(Excerpted data):
_ _ _ _

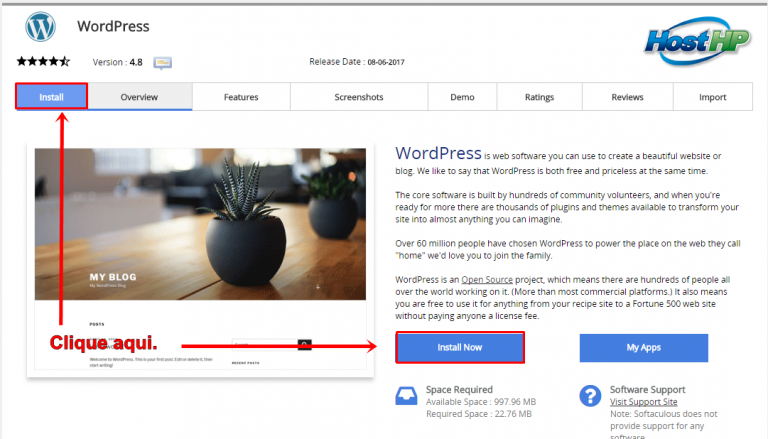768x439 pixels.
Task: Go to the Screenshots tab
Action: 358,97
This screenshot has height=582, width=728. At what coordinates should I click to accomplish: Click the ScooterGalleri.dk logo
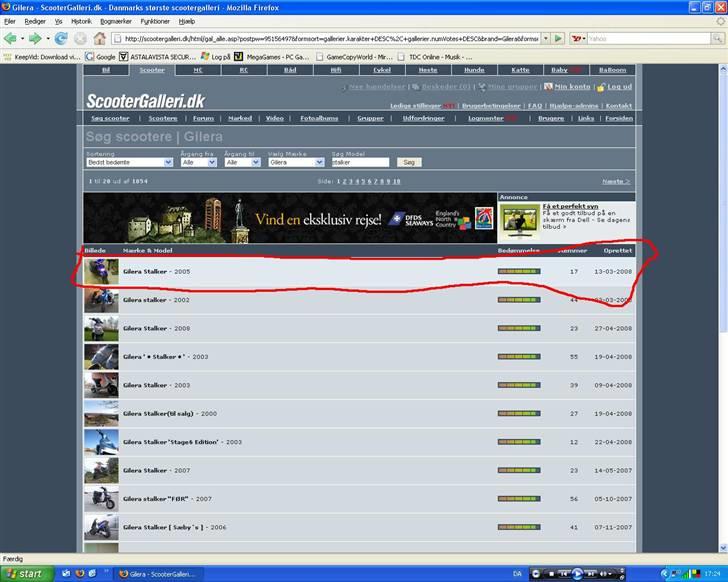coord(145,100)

_ _ _ _

(Task statement): Pictures are to be omitted. Print exactly the lines from the line containing "This screenshot has" through the final line of the material above, both included.

(Solution to this task):
This screenshot has height=582, width=728. At what coordinates should I click to accomplish: Click the ScooterGalleri.dk logo
coord(145,100)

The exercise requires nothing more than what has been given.